“Olá, meninas! Vou contar minha experiência pra vocês, pois fiz minha cirurgia dia 26 de março. Se eu falar pra vocês que está sendo fácil, estarei mentindo. (…) Todos os dias penso no arrependimento dessa cirurgia”, desabafa, em uma comunidade virtual, uma paciente submetida a uma cirurgia estética genital cerca de um mês antes. Nos comentários da postagem, uma mulher que passara pelo mesmo procedimento concorda sobre as dificuldades do pós-operatório: “Fico me perguntando pq eles não falam sobre todas estas ocorrências p nós pacientes, ficamos apreensivas sem saber se podem ocorrer ou não aff.”
Na área do fórum on-line destinada à chamada ninfoplastia, cirurgia plástica de redução dos pequenos lábios vaginais, outras 1.015 histórias reais detalham a experiência. Cada relato, por sua vez, traz vários comentários, com teores diversos. Há quem diga ter ficado satisfeita com o procedimento; enquanto outras demonstram arrependimento. E existem também as que repetiram a intervenção. A intensa participação em um só fórum é um indício da grande procura pela cirurgia íntima feminina no Brasil, comprovada por números da Sociedade Internacional de Cirurgia Plástica Estética (Isaps), que reúne indicadores de 23 países. Segundo dados do ano passado, foram realizadas 28.478 ninfoplastias no país, campeão na realização do procedimento, seguido pelos Estados Unidos, com 18.316 intervenções.
“As cirurgias íntimas podem ser apresentadas como um caso particular no qual as exigências em torno de um corpo feminino ‘perfeito’, e alvo de grandes investimentos, tornam-se imperativas e conduzem a transformações corporais e subjetivas importantes”, analisa a antropóloga Fabíola Ronden, em estudo publicado em História, Ciências, Saúde, Manguinhos, no qual investiga disputas entre as duas especialidades médicas autorizadas pelo Conselho Federal de Medicina (CFM) a realizar cirurgias íntimas no país: ginecologia e cirurgia plástica.

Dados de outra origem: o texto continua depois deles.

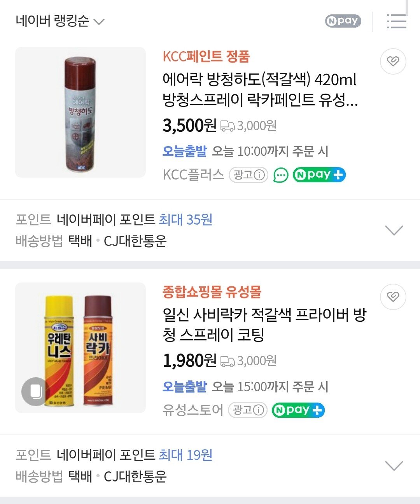Expand point details for 최대 35원 listing
The width and height of the screenshot is (420, 504).
(x=394, y=230)
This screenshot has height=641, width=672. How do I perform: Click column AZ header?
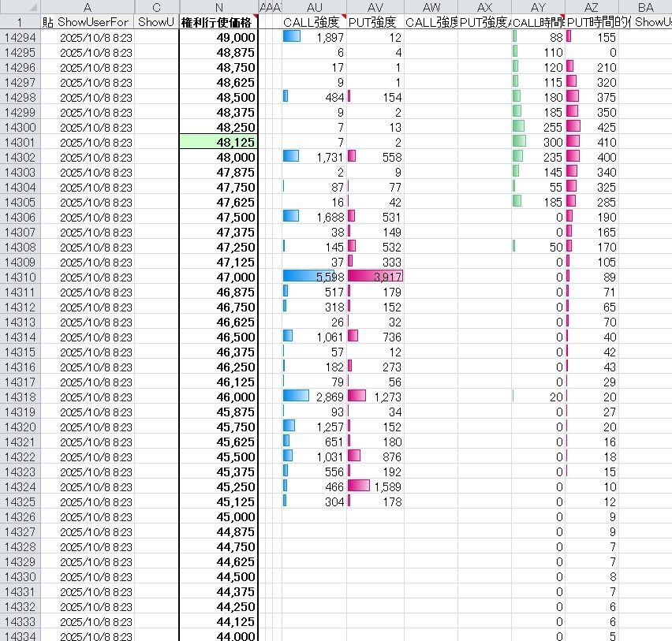[592, 7]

Professora da Universidade Federal do Rio Grande do Sul (UFRGS), pesquisadora de temáticas relativas a gênero e ciência; relações de gênero, corpo, sexualidade, saúde; biotecnologias e história da medicina no Brasil e autora de Uma ciência da diferença: sexo e gênero na medicina da mulher e A arte de enganar a natureza: contracepção aborto e infanticídio no início do século 20, ambos lançados pela Editora Fiocruz, Rohden destaca que esse cenário de transformações no corpo feminino se acentuou com a emergência da internet e das redes sociais.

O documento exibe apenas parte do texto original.